TASK REQUIREMENTS:
Render the part of the items that opens with the line containing "Select the APIGATEWAY profile icon" and runs through the end of the items as a JSON list of strings, one string per line, with blank lines omitted. Leave the pictures out of the answer.

INPUT RECORDS:
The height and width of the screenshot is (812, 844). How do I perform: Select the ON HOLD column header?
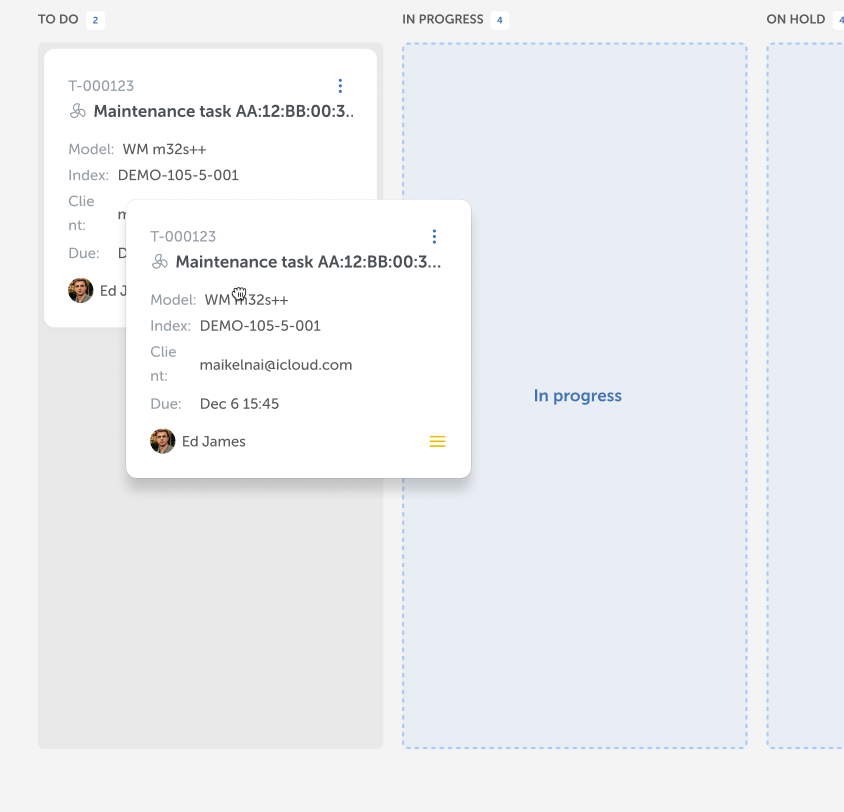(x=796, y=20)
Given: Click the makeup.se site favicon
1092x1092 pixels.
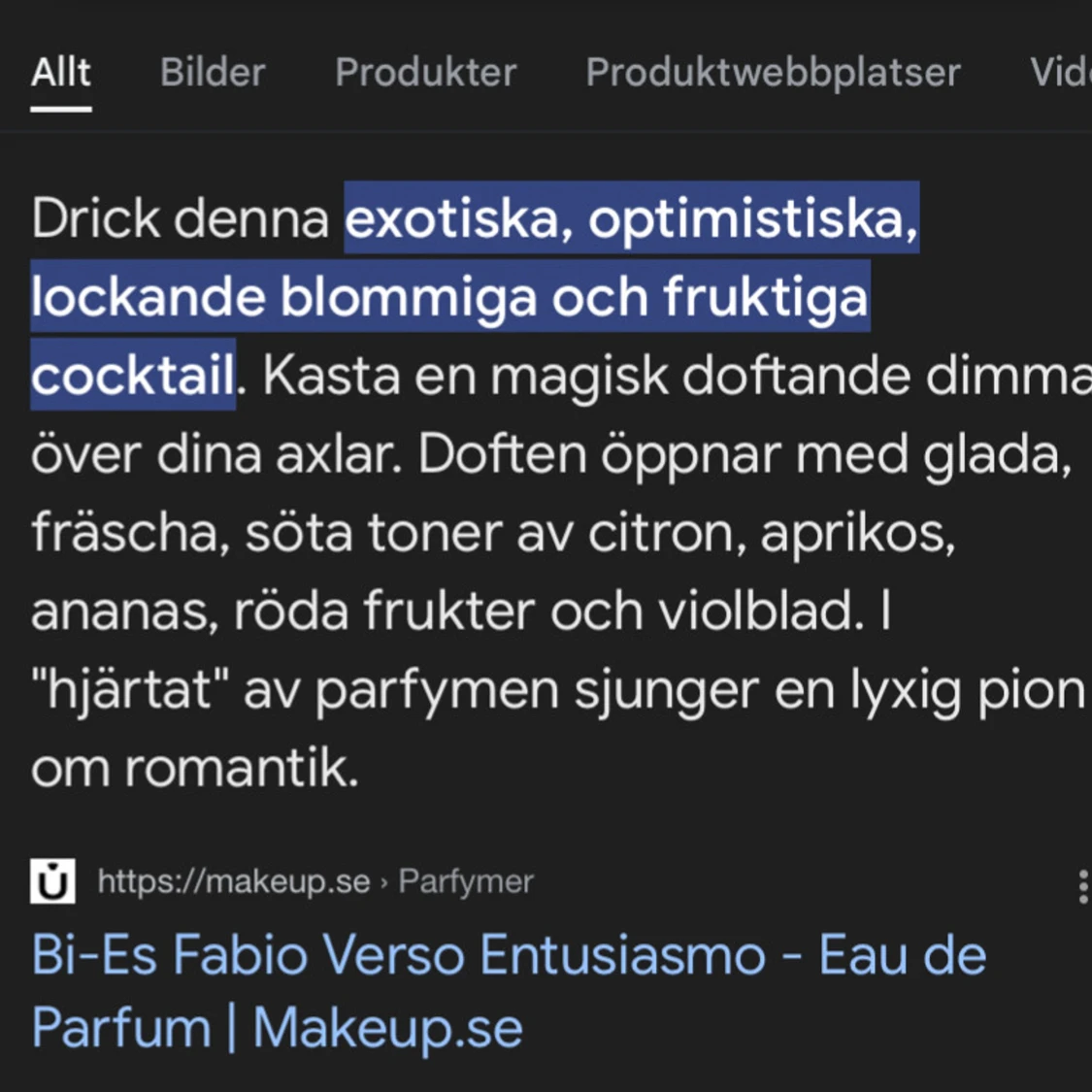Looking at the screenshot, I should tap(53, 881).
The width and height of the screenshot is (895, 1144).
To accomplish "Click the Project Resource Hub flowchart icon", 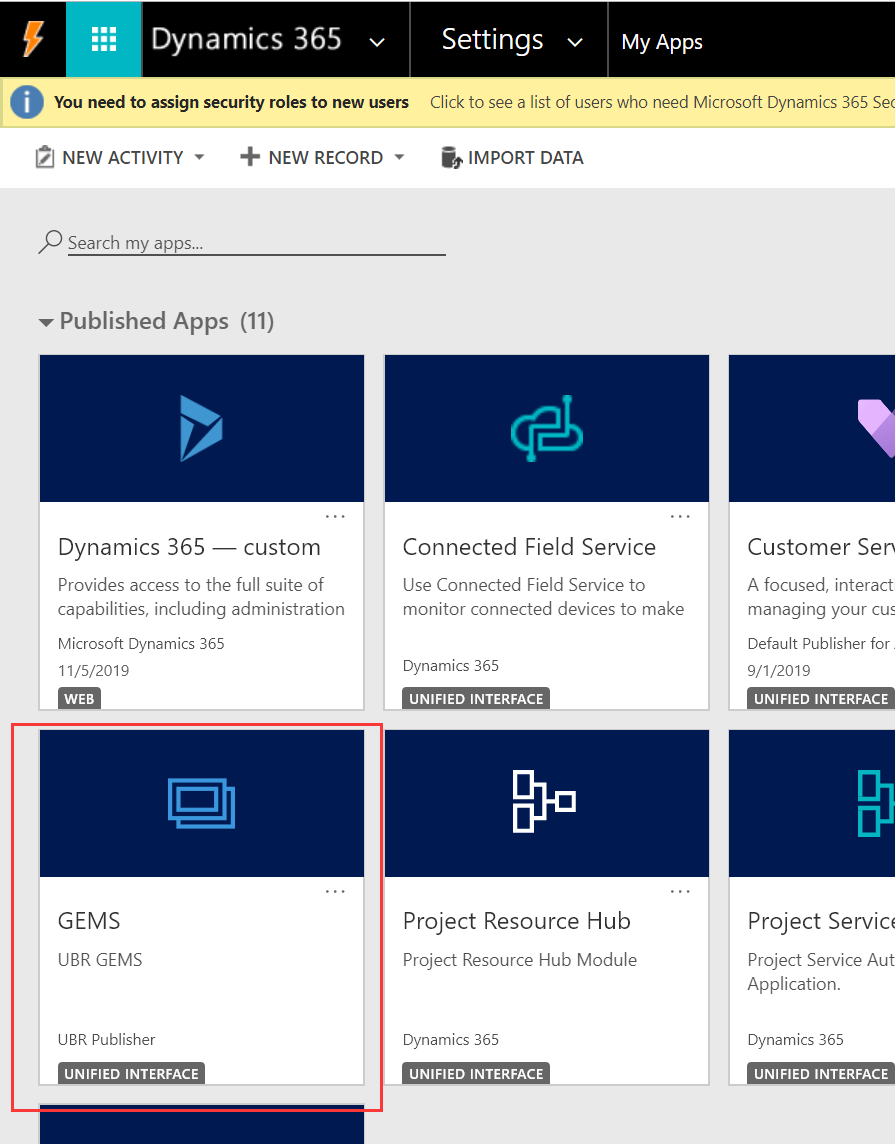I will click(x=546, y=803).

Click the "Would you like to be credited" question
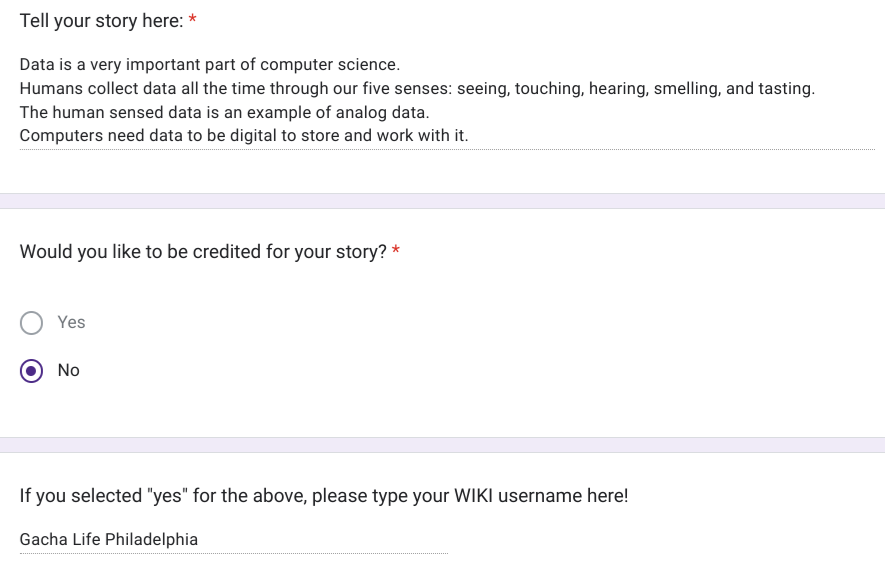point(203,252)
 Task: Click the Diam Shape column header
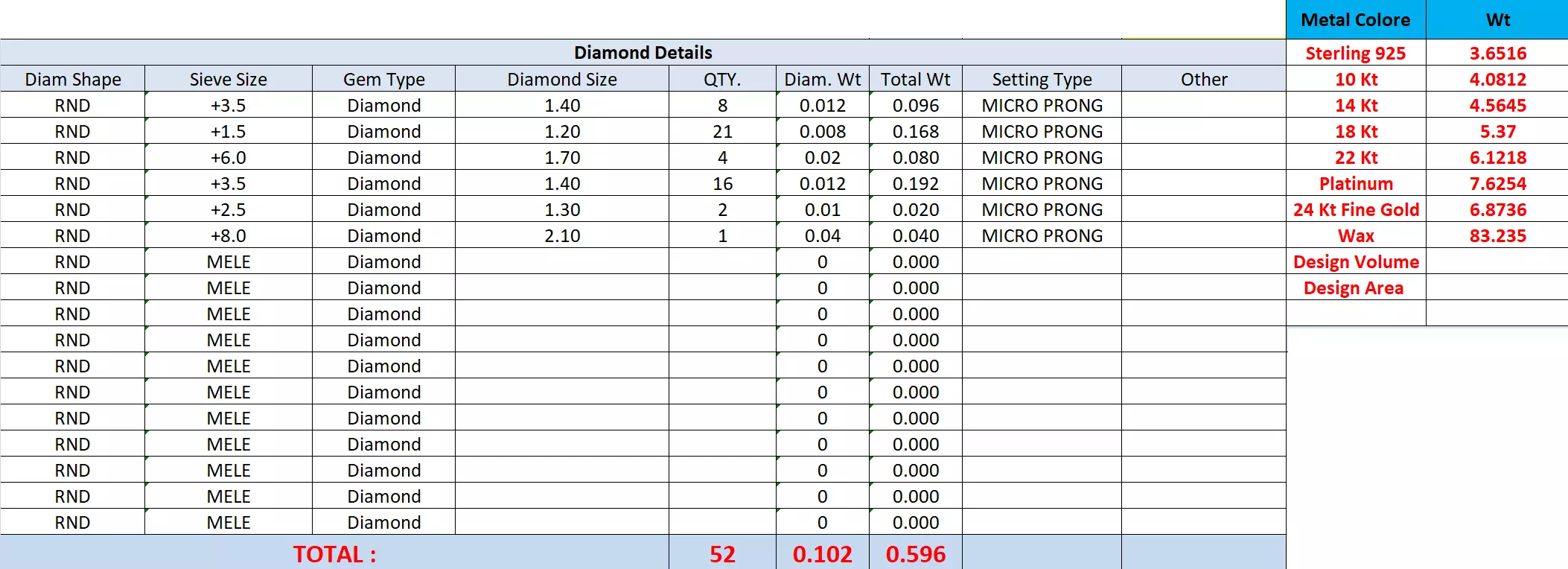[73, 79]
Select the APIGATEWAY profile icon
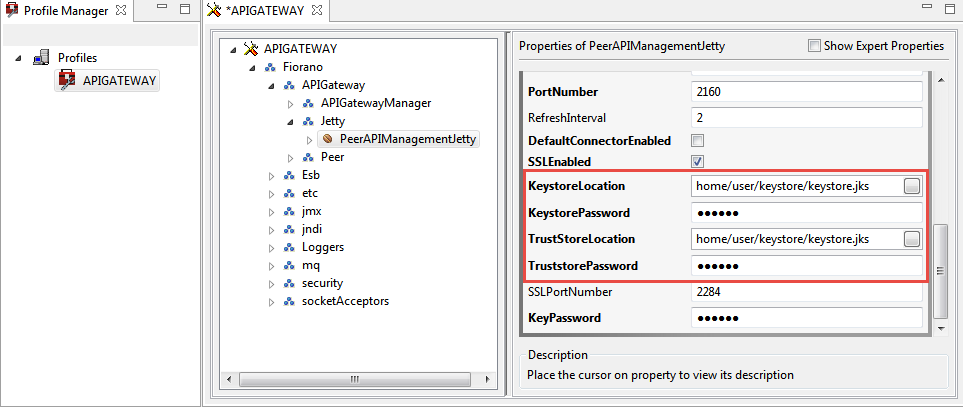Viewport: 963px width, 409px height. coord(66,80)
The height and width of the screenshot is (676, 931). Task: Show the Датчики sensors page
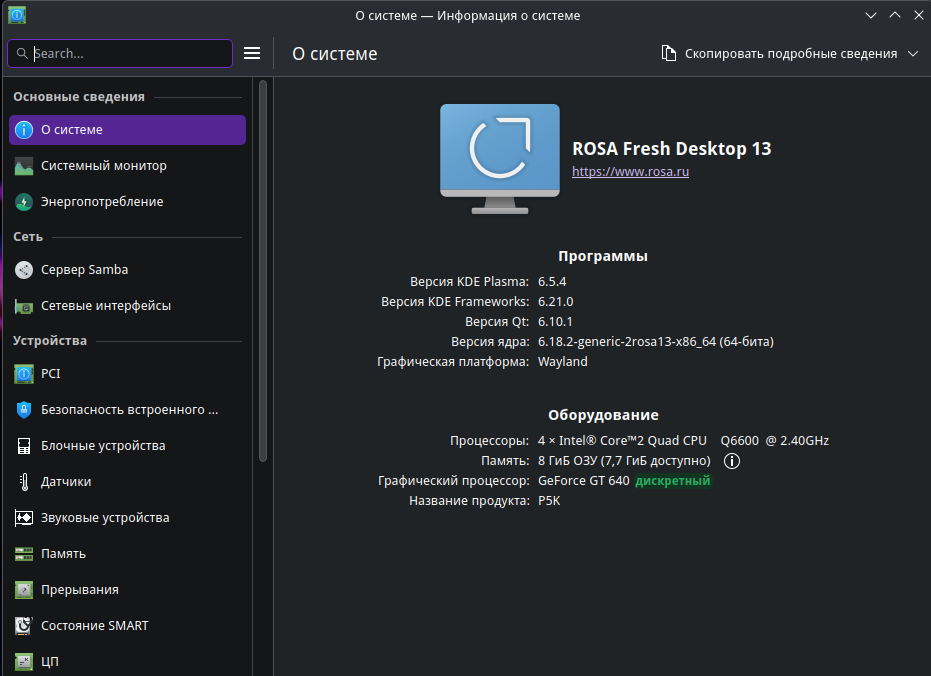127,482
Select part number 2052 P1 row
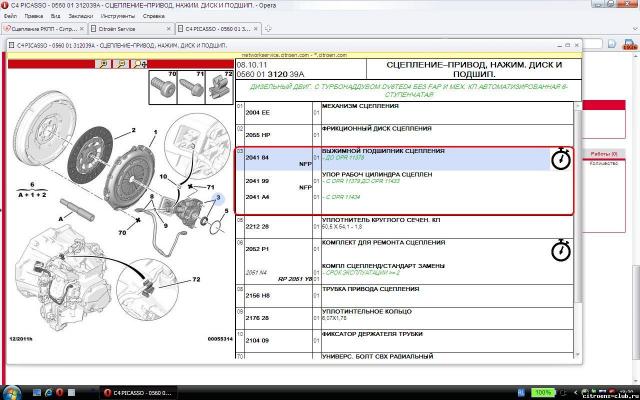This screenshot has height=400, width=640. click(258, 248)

SOLUTION:
[
  "Select the APIGATEWAY profile icon",
  "Viewport: 963px width, 409px height. coord(66,80)",
  "The height and width of the screenshot is (676, 931). Task: Show the Датчики sensors page",
  "127,482",
  "Select part number 2052 P1 row",
  "This screenshot has height=400, width=640. click(258, 248)"
]